From letter to Jason:
I'm lending you the report, a kind of abbreviated transcript, of the two-day "symposium" that I organized (in the Asia House Gallery auditorium in October, 1962, a kind of post-mortem symposium after the Chinese Art Treasures exhib. I organized this (you won't believe) after asking for, and receiving, the sum of $750 from the ACLS committee I was serving on [Commttee on Studies of Chinese Civilization]--and I returned some of it. Also included: summarized opinions on the ptgs by leading people in the field, in response to a questionnaire I sent out. This was the first great gathering of people (outside China) in the Chinese ptg field, and a kind of landmark event. Some of the positions that became more or less fixed were first presented then, e.g. long talks by Wen Fong. (Much later, Sherman Lee remarked that no matter what the subject of the symposium, it was always the same people saying the same things.

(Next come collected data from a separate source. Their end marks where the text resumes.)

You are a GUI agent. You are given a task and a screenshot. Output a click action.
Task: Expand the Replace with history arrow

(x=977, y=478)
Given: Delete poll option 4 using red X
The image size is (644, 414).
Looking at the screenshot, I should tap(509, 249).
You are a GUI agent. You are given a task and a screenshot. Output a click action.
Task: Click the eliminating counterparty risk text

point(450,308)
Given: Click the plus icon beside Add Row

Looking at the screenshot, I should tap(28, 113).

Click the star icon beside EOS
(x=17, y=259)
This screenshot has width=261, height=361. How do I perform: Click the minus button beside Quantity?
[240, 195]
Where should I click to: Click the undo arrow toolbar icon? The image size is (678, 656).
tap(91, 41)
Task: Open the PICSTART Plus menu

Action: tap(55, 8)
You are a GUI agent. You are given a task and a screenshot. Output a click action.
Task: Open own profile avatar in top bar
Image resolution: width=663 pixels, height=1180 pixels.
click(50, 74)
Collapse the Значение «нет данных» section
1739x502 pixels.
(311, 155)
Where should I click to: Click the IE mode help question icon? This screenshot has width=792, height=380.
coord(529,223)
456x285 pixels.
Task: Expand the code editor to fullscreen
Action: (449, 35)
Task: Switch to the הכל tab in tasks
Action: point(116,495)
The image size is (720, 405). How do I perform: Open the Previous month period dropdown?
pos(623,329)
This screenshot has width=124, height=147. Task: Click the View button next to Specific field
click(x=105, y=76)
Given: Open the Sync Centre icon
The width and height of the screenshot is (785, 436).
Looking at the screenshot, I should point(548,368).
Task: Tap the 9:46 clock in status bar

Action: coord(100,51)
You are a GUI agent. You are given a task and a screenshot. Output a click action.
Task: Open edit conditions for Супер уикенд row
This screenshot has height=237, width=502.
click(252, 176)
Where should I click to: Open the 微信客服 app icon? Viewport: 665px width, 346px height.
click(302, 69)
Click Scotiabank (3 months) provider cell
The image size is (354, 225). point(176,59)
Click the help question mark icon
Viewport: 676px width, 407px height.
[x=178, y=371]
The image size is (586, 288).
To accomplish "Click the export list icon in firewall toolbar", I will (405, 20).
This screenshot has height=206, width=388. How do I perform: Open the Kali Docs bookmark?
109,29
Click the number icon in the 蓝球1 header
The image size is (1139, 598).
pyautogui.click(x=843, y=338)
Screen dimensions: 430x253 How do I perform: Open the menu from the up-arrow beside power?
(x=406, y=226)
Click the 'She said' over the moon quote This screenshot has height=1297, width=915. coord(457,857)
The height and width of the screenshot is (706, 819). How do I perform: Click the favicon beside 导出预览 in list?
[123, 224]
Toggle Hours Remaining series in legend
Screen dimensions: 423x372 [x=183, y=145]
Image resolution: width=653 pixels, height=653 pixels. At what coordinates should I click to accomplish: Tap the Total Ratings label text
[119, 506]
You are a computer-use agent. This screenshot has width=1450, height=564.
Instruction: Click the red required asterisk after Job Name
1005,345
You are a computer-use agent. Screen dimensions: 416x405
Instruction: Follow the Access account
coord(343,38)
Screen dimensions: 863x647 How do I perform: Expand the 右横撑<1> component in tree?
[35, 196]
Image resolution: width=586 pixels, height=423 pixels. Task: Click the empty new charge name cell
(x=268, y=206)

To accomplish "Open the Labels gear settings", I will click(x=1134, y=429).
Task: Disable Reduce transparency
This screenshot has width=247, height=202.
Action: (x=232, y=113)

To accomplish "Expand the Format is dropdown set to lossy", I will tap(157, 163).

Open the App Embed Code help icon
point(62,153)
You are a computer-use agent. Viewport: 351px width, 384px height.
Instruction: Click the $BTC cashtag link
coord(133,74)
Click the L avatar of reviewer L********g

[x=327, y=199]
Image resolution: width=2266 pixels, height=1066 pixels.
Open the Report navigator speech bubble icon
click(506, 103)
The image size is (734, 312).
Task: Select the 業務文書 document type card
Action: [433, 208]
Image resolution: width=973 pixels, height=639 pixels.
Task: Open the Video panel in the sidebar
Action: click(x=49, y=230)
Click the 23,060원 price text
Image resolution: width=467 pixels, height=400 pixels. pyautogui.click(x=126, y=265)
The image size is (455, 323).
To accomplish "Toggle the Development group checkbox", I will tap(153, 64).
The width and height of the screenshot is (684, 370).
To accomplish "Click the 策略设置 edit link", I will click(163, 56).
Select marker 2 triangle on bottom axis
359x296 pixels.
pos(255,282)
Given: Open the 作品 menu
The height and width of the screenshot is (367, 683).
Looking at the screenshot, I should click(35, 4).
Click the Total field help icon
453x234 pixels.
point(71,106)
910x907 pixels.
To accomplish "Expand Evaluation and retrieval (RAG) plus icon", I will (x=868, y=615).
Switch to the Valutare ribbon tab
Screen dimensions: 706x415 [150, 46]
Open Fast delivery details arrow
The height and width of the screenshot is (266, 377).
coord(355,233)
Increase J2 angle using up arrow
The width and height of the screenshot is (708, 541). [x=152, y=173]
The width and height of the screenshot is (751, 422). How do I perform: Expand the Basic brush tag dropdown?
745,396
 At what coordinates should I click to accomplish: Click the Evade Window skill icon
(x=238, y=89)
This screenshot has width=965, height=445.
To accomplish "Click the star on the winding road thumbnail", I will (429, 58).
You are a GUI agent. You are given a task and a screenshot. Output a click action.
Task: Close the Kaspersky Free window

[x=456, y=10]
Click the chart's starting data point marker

I suggested that next time we put our name tags in a hat and drew one, and perform as that person--we knew each other's positions well enough by then.)
Mentioning the ACLS committee: it was the Committee on Studies of Chinese Civilization, one of the sub-committees of the American Council of Learned Societies that funneled grant money into projects in various fields. Headed by John Fairbank; Arthur Wright, Dennis Twitchett, Fritz Mote etc. also there. I represented Chinese art studies on it for some years. Folder in my Archive at the Freer. I later remarked (another large pattern in my career) that during my earlier years I represented art history on all the Chinese studies committees, and later represented China (or sometimes the non-West) on all the art history committees. That exaggerates slightly. I was, for instance, on the Board of Directors of CAA in the 1970s-80s (from memory), later the Executive Board, and would have been president of CAA if I hadn't declined and dropped out--at that time I was too much occupied in China, among other things with getting through all the problems of marrying Hsing. And, as I've said, I never wanted to direct or be president of anything, since I'm not good at it and hate it, and have been pretty successful in that.